[Information given]
━━━━━━━━

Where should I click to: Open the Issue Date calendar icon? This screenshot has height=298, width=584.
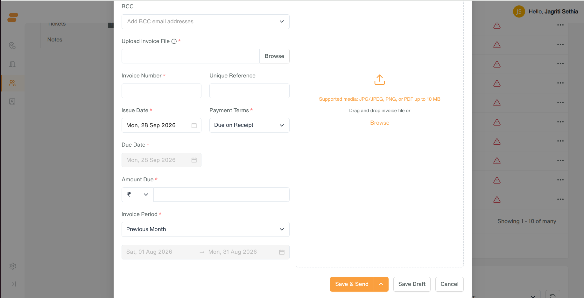[194, 126]
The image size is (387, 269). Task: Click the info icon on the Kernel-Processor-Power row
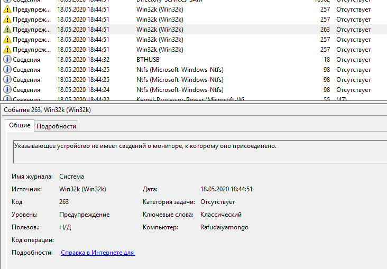pos(7,99)
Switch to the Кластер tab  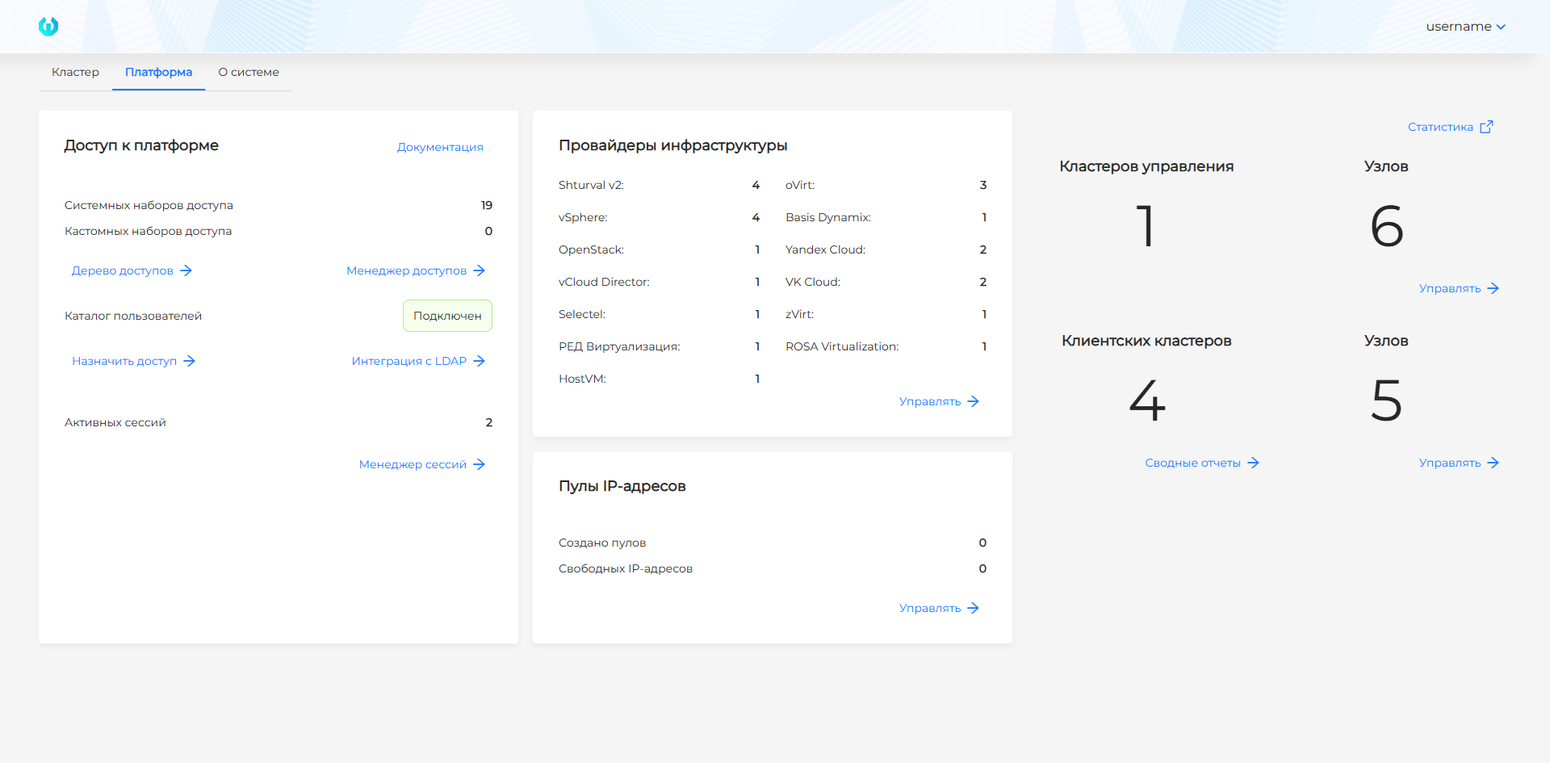(75, 72)
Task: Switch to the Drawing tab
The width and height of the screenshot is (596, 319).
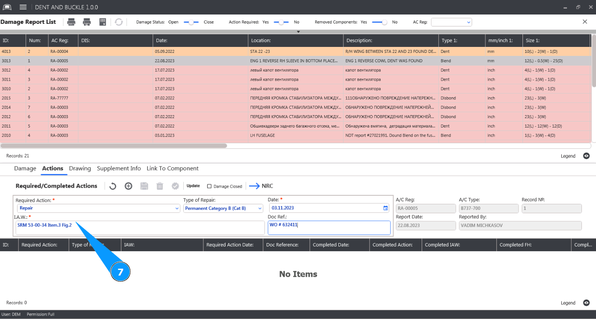Action: 80,168
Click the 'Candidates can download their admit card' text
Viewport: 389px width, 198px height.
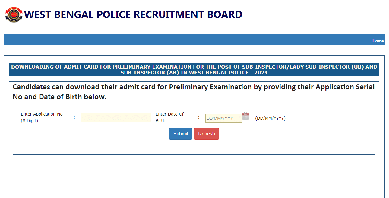tap(193, 87)
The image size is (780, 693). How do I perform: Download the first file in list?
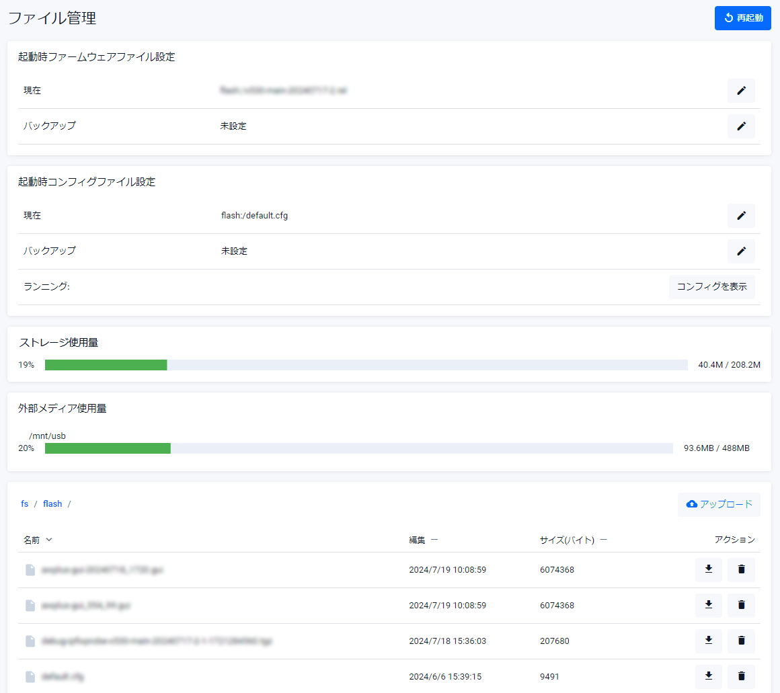[x=708, y=569]
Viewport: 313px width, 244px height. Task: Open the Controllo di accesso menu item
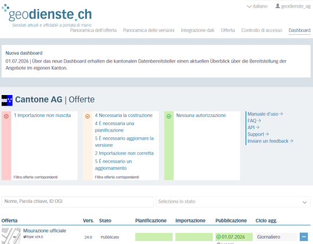[x=261, y=30]
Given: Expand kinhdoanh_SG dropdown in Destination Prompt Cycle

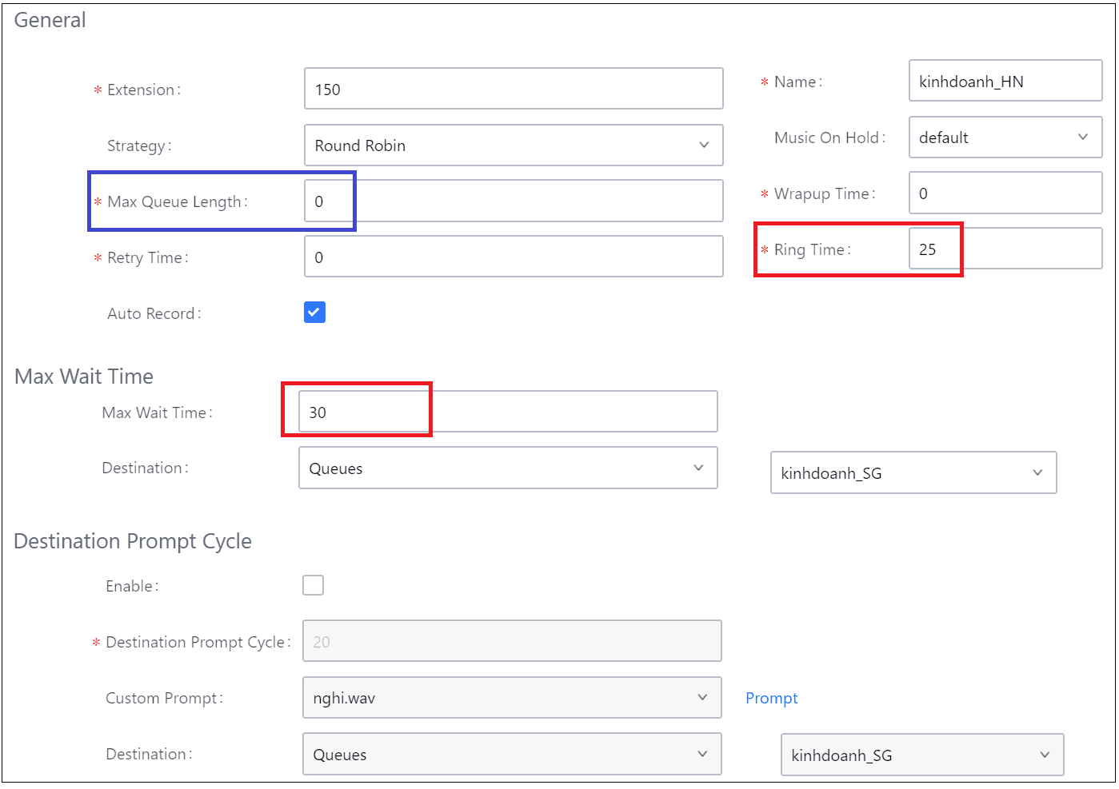Looking at the screenshot, I should point(921,755).
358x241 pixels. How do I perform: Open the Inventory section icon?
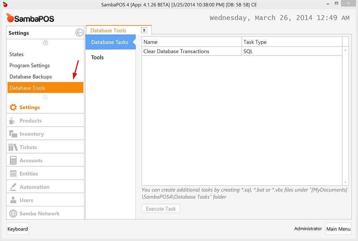[13, 133]

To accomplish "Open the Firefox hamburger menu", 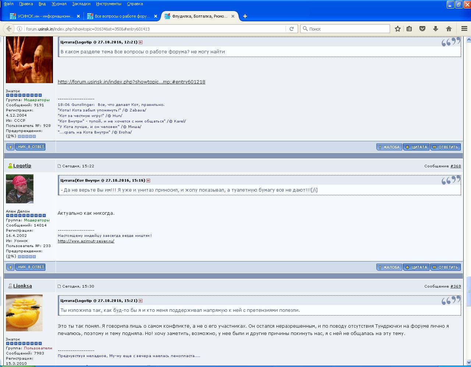I will click(464, 29).
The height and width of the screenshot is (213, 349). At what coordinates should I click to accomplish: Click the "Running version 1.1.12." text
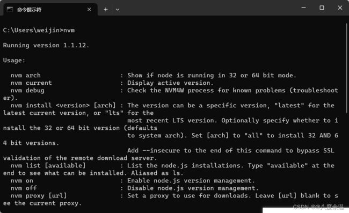46,45
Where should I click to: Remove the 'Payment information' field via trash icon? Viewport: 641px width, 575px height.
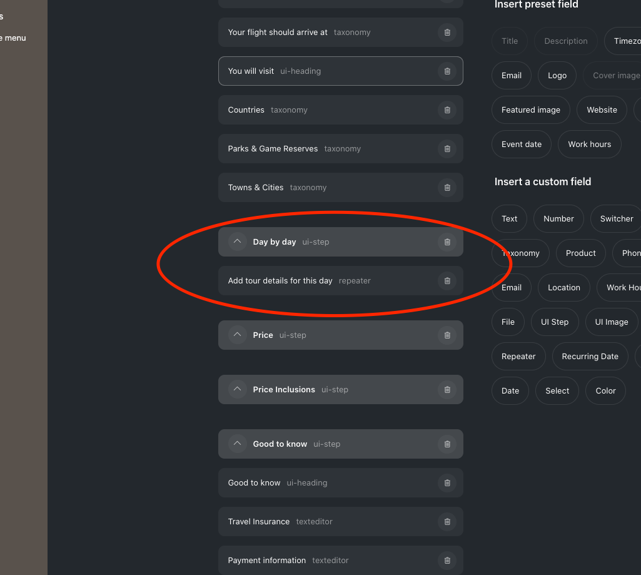pyautogui.click(x=447, y=560)
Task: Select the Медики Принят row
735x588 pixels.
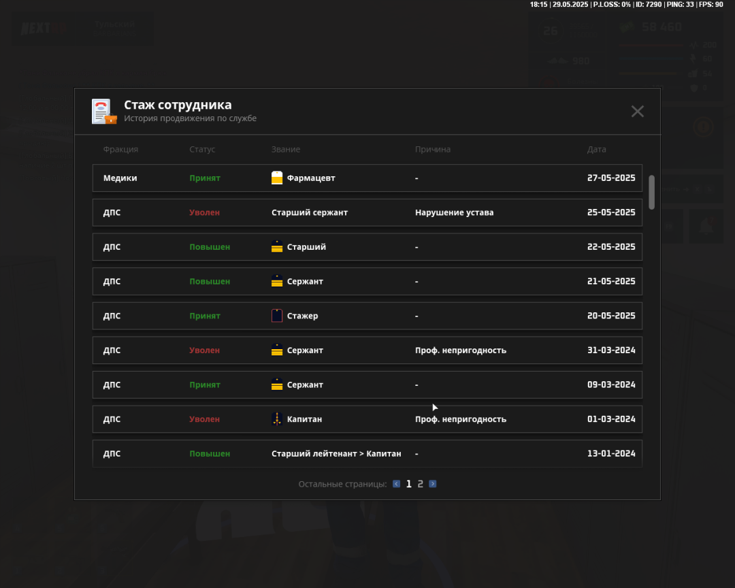Action: tap(368, 178)
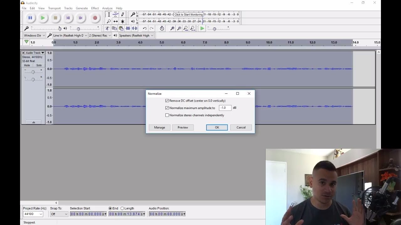Screen dimensions: 401x225
Task: Enable Normalize stereo channels independently
Action: click(167, 115)
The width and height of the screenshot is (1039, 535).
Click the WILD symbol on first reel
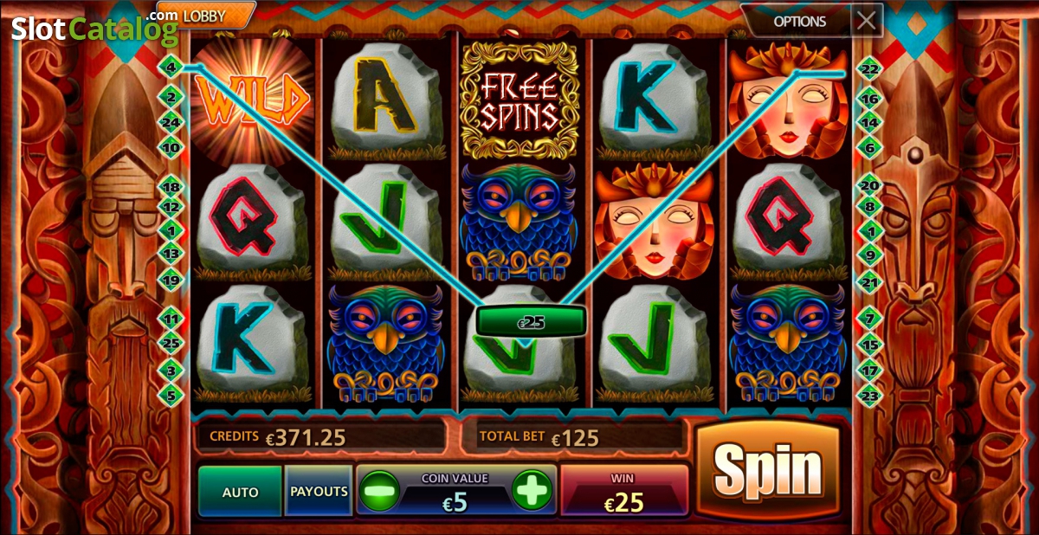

━━━━━━━━

[Work to complete] Omit the pictures, then extract verbatim only those lines that fall between the line containing "The width and height of the screenshot is (1039, 535)." and the final line of the records above, both included.

[Task result]
The width and height of the screenshot is (1039, 535).
Click the WILD symbol on first reel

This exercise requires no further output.